TASK DIRECTIONS: Print the records below exactly, and do not carry over any picture.

=== Section Start ===

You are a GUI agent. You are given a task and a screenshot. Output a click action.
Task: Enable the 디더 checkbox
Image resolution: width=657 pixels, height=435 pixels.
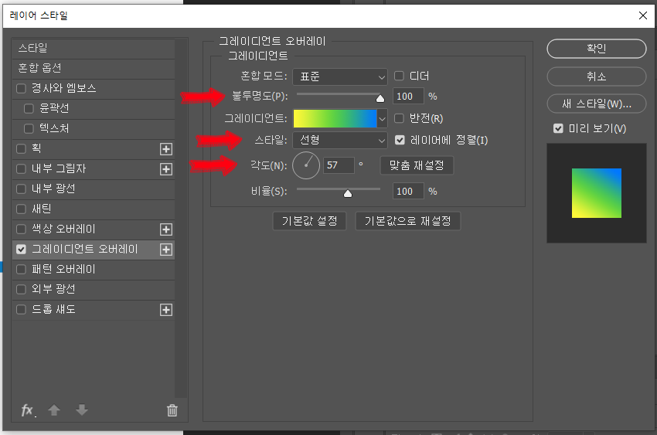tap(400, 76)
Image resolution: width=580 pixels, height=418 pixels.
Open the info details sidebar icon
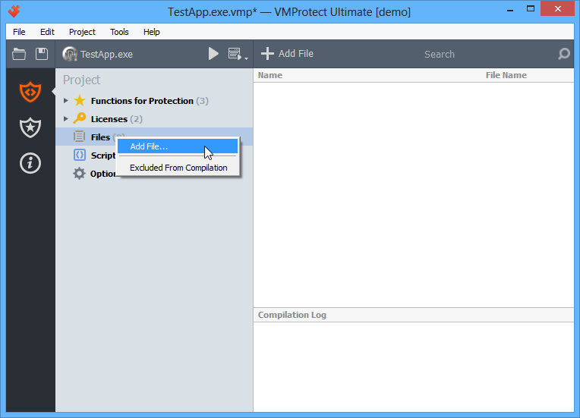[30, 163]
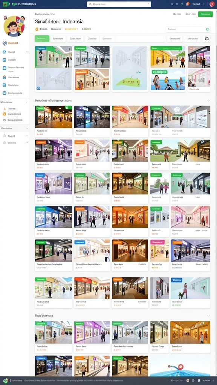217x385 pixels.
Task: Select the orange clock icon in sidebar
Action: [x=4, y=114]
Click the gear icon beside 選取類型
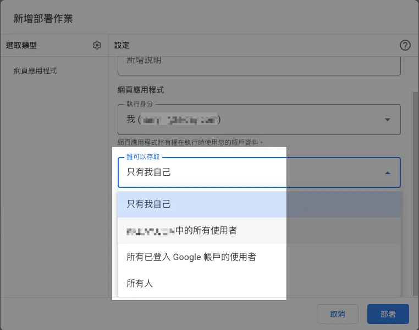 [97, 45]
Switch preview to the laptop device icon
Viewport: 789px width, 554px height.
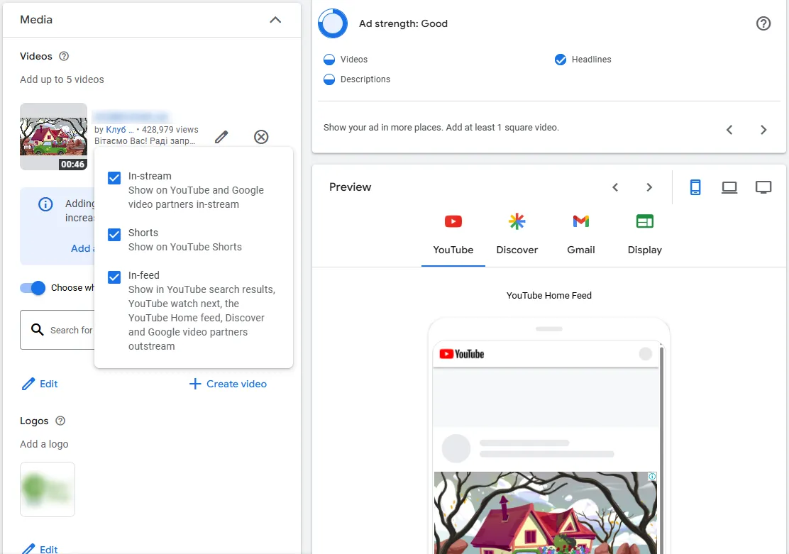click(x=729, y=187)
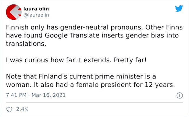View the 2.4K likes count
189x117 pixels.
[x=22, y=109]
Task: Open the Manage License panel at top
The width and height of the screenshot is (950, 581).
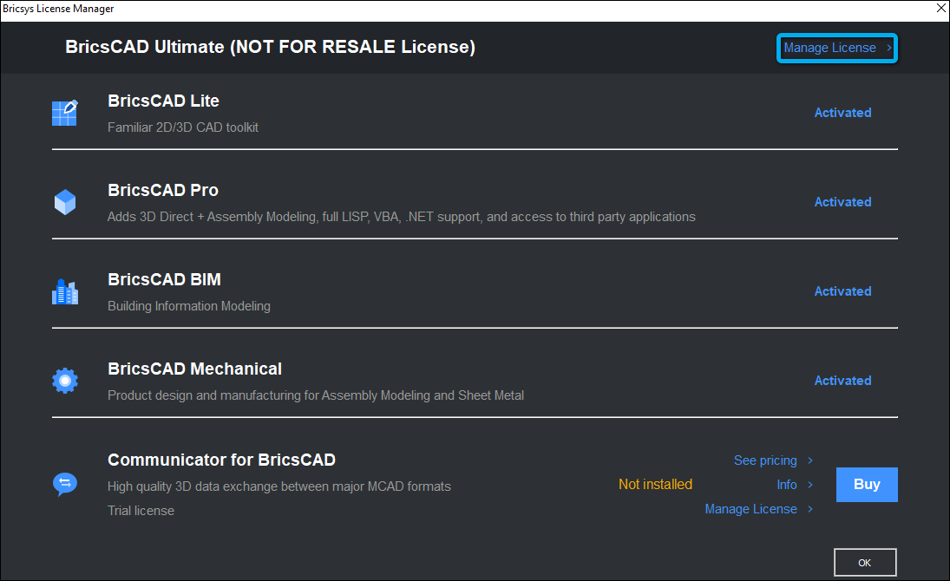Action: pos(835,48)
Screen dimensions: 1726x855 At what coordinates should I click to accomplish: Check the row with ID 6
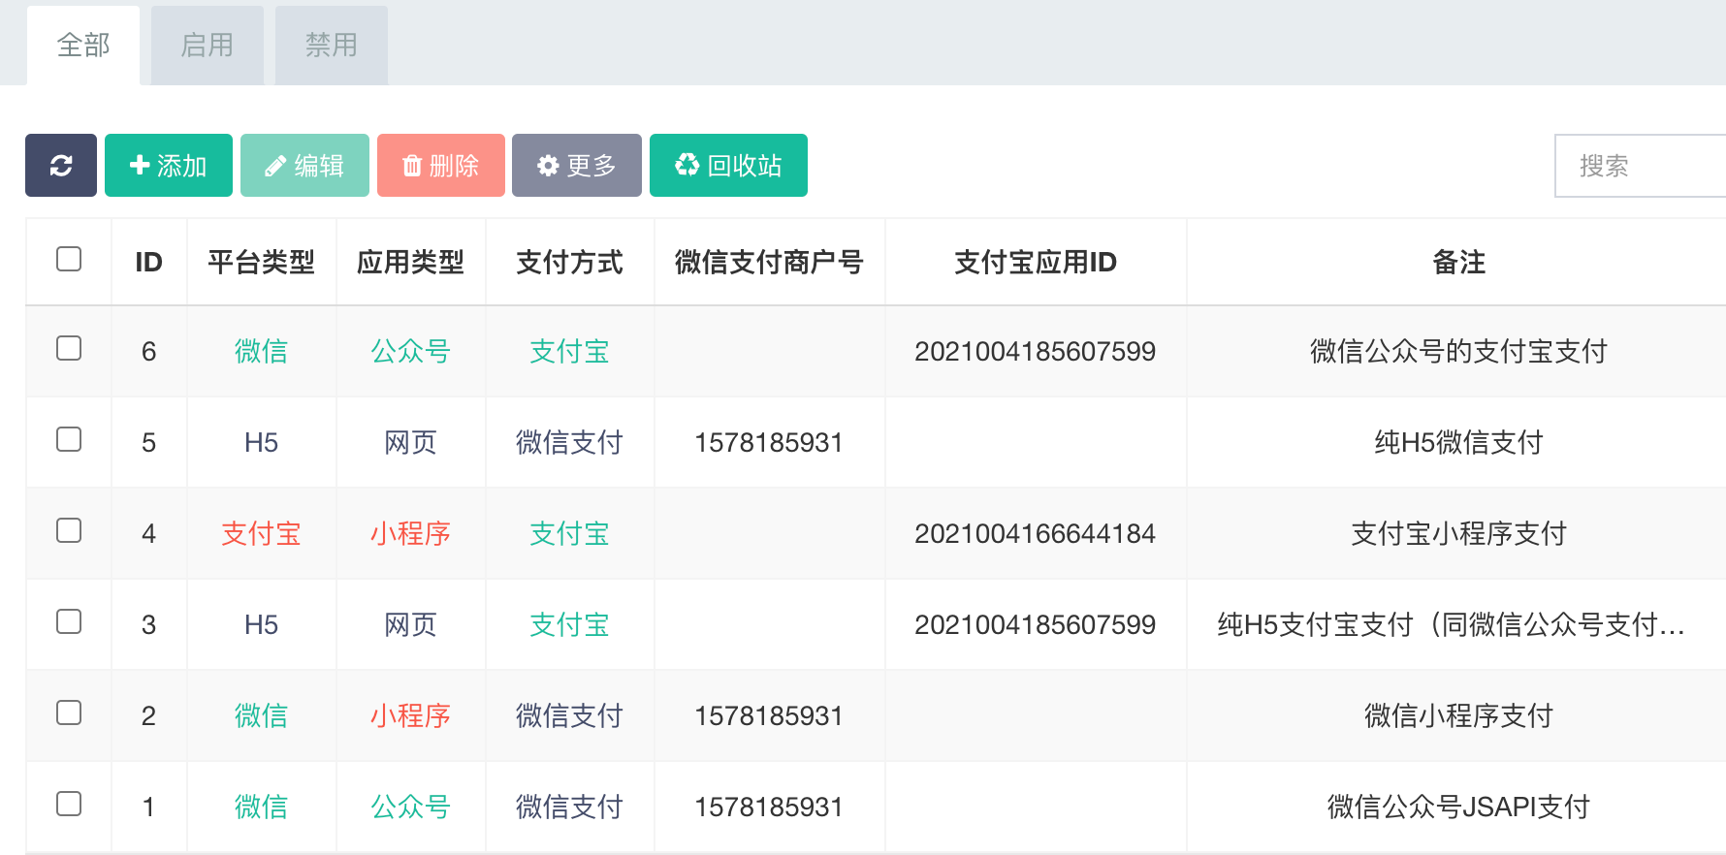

=== Section End ===

RESPONSE AREA:
You are a GUI agent. You are given a task and a screenshot. Output a click action.
Task: Enable the 디더 checkbox
Image resolution: width=657 pixels, height=435 pixels.
tap(400, 76)
Image resolution: width=580 pixels, height=418 pixels.
Open the info details sidebar icon
[30, 163]
217x385 pixels.
Task: Select the orange clock icon in sidebar
Action: [x=4, y=114]
Click the gear icon beside 選取類型
 [97, 45]
Switch preview to the laptop device icon
Viewport: 789px width, 554px height.
click(x=729, y=187)
View the 2.4K likes count
189x117 pixels.
[x=22, y=109]
Task: Open the Manage License panel at top
The width and height of the screenshot is (950, 581).
Action: pos(835,48)
Screen dimensions: 1726x855 At what coordinates should I click to accomplish: Check the row with ID 6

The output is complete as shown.